Quest’uomo che il Vangelo ci mostra prostrato in ginocchio davanti a Gesù è l’immagine del vero credente, esempio per tutti noi. Pietro riconosce in Gesù il Kyrios, il vero signore della sua vita. Si prostra davanti a lui ed esclama: “Allontanati da me che sono un peccatore”. È la preghiera di un peccatore che trova un Dio che è pieno di amore e di compassione soprattutto per i deboli e i peccatori. Infatti, Dio non si allontana mai dal peccatore, al contrario gli si avvicina, lo va persino a cercare. Gesù, il mandato da Dio, non è venuto per circondarsi di giusti ma di colpevoli; non è andato incontro ai sani, va in cerca dei malati. La preghiera di Pietro però è vera; le sue parole esprimono la sua verità davanti a Dio, ma soprattutto il suo bisogno di salvezza. Pietro in ginocchio con queste parole sulle labbra è l’immagine più vera dell’uomo religioso.

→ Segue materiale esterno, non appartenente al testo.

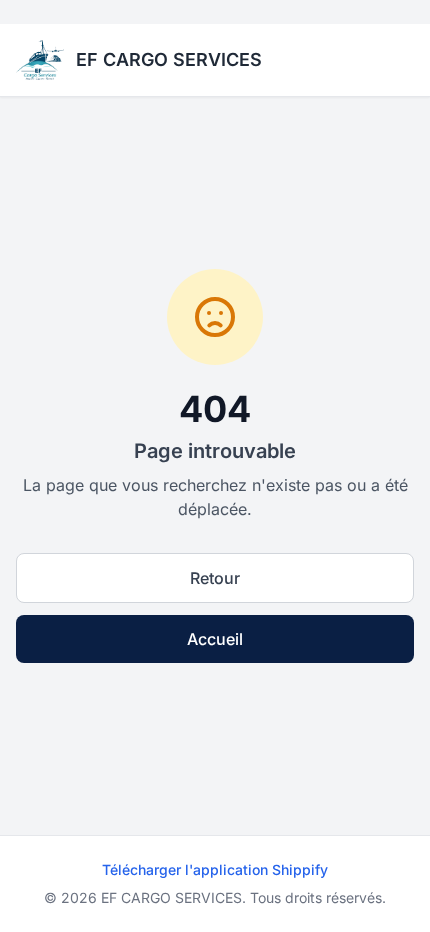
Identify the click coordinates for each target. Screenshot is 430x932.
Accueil (215, 639)
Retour (215, 578)
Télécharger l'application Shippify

Già Isaia (è la prima lettura della Liturgia) aveva indicato questo atteggiamento: “Io vidi il Signore seduto sul trono alto ed elevato… e dissi: sono perduto, perché un uomo dalle labbra impure sono io” (Is 6,5-8). In un mondo in cui gli uomini si sono creati numerosi troni di fronte ai quali non solo si inginocchiano ma talora sacrificano persino la vita, è necessario recuperare l’altezza, la profondità, l’unicità di Dio. Sballottati come siamo nelle “acque profonde” di questo nostro mondo, abbiamo tutti bisogno di ritrovare la fede di Pietro che ci fa mettere in ginocchio davanti a Gesù. A noi, poveri uomini e povere donne “dalle labbra impure”, ma prostrati davanti a Dio, oggi vien detto, come a Pietro quel giorno: “non temete, d’ora in poi sarete pescatori di uomini”. “D’ora in poi”: da oggi in avanti. Questo nuovo inizio di Pietro, ch’è anche l’inizio di chiunque si mette vicino a lui, è il vero miracolo che il mondo attende.